That even times of sorrow or discontent can become fertile ground for generosity of spirit, mystery, delight, touch, tenderness, vulnerability, risk and yes, even gladness.
Dancing and hope. They go together.
And I was grateful this week for the story from Richard Rohr’s Center for Action and Contemplation, about United Church of Christ minister Otis Moss III, reflecting on joy’s availability even in difficult times. During a harrowing period when his church received violent threats, Moss woke late one night to unexpected sounds in his house. Fearing an intruder, Moss instead discovers his daughter dancing in her room.
Her movements were so jubilant, her spirit so free of worry or fear that I couldn’t even stay mad at my baby girl.
She’s dancing. The darkness is all around her as it’s all around you—but she’s still dancing….
Instead of seeing Makayla as just another addition to the night’s problems, I glimpsed her as a fellow traveler…. Like her frightened father, this six-year-old fellow traveler was awake in the night.
Even so, there was a difference. I was caught in a cycle of worry and anger. I was not just walking a dark path; I had let the darkness inside me. Evil always seeks to obscure the light, because once it has you living in darkness, that which should not be painful becomes so….

* _Information shown_
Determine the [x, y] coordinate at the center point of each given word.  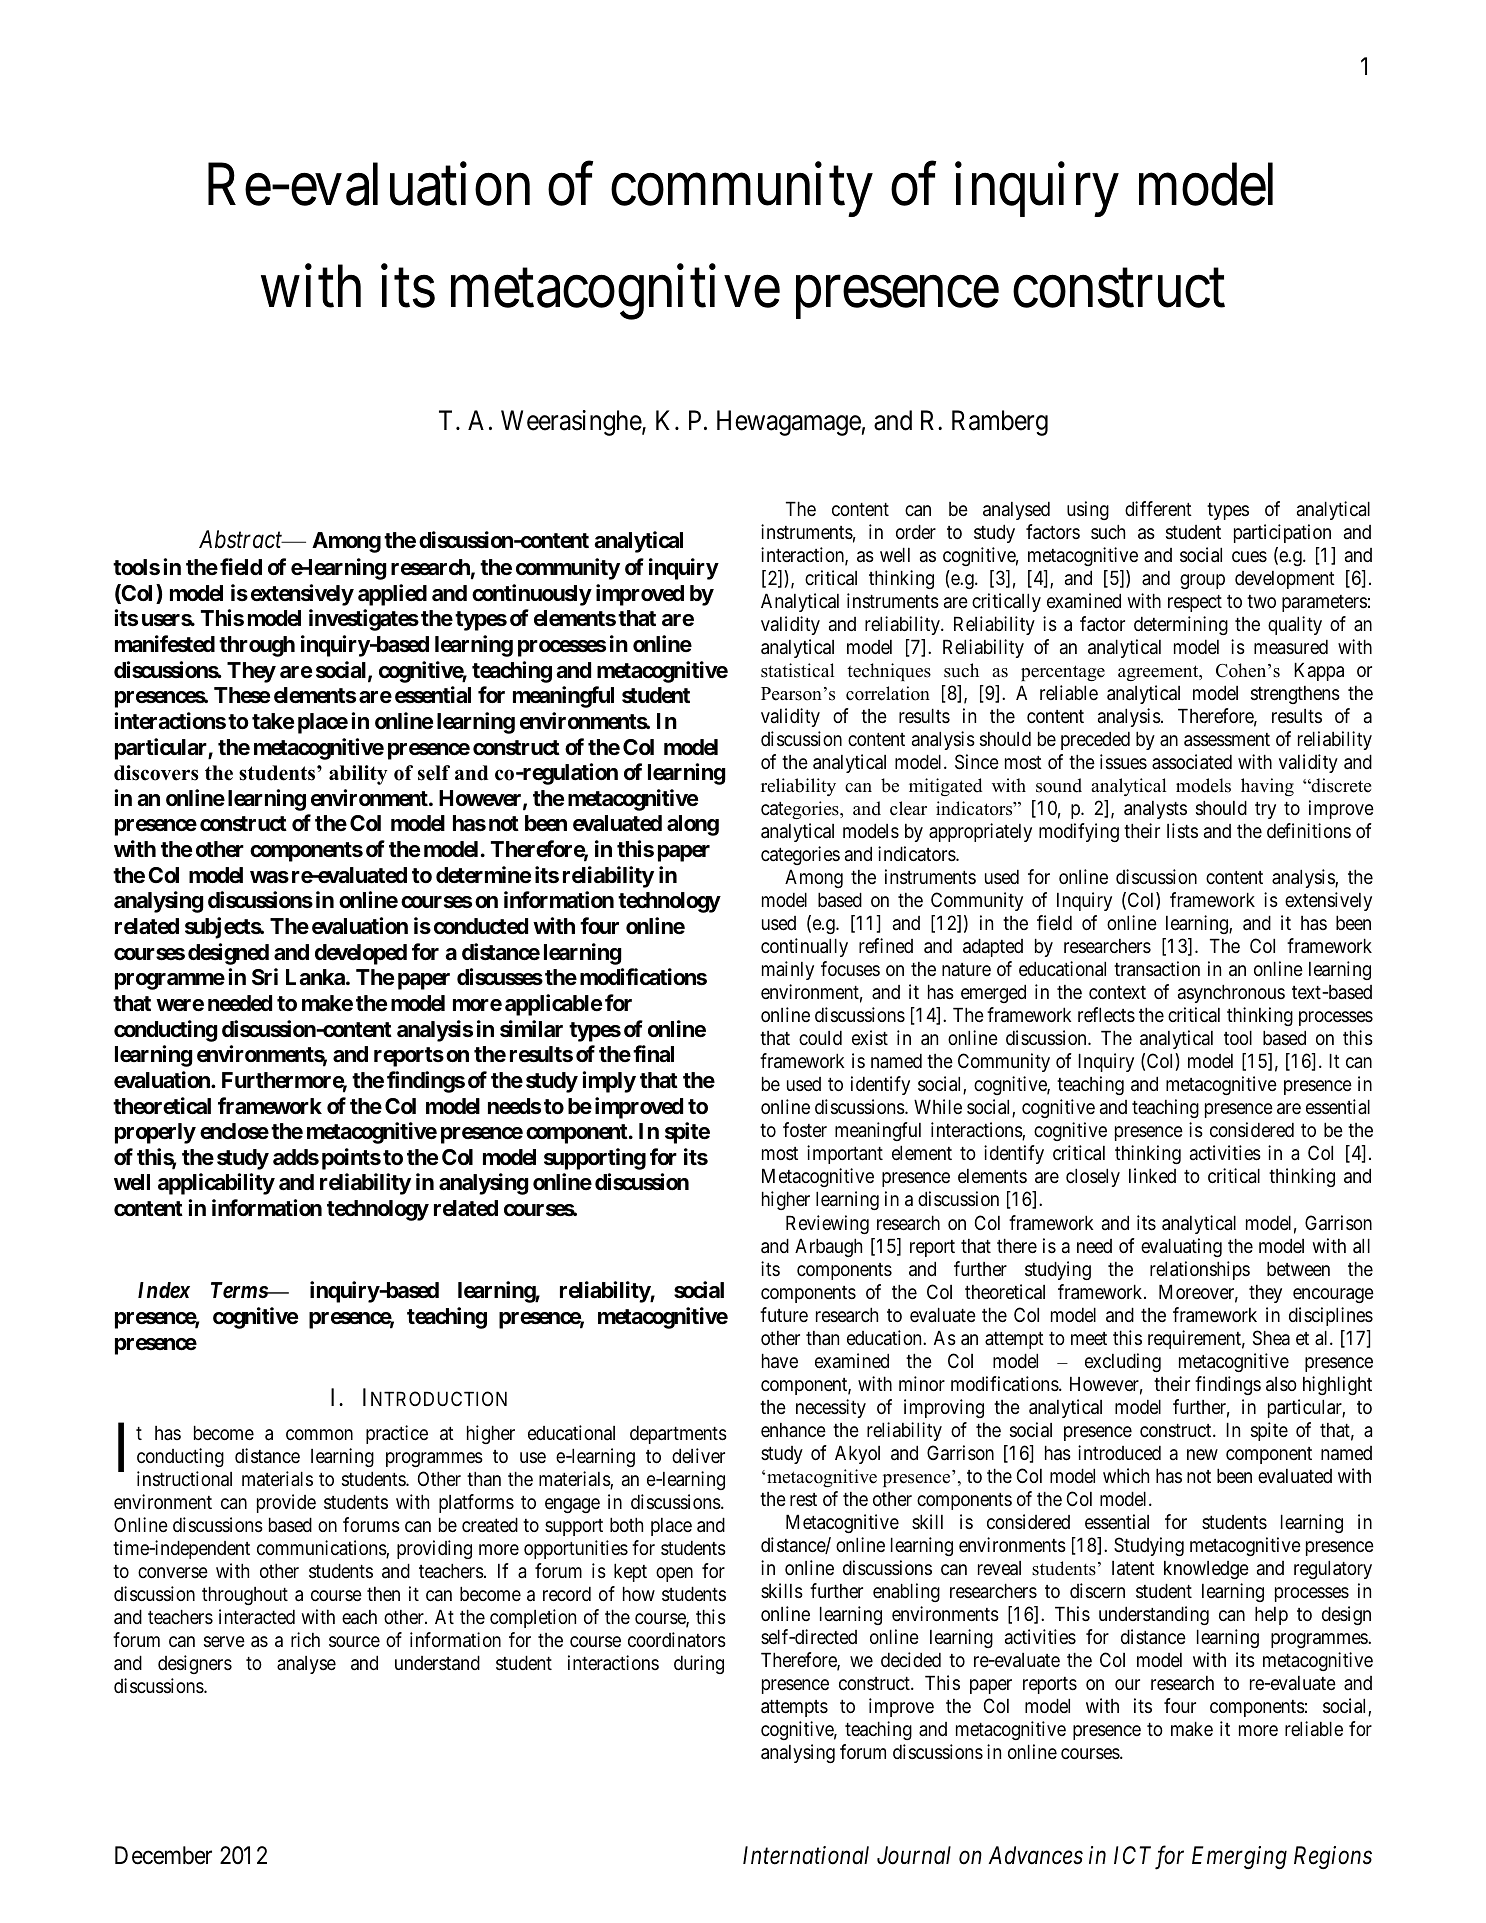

* _Required work_
Copy the reflection on joy in dark times in full, word for word. The listing has no connection to the reflection on joy in dark times.

* _Response_
That even times of sorrow or discontent can become fertile ground for generosity of spirit, mystery, delight, touch, tenderness, vulnerability, risk and yes, even gladness.
Dancing and hope. They go together.
And I was grateful this week for the story from Richard Rohr’s Center for Action and Contemplation, about United Church of Christ minister Otis Moss III, reflecting on joy’s availability even in difficult times. During a harrowing period when his church received violent threats, Moss woke late one night to unexpected sounds in his house. Fearing an intruder, Moss instead discovers his daughter dancing in her room.
Her movements were so jubilant, her spirit so free of worry or fear that I couldn’t even stay mad at my baby girl.
She’s dancing. The darkness is all around her as it’s all around you—but she’s still dancing….
Instead of seeing Makayla as just another addition to the night’s problems, I glimpsed her as a fellow traveler…. Like her frightened father, this six-year-old fellow traveler was awake in the night.
Even so, there was a difference. I was caught in a cycle of worry and anger. I was not just walking a dark path; I had let the darkness inside me. Evil always seeks to obscure the light, because once it has you living in darkness, that which should not be painful becomes so….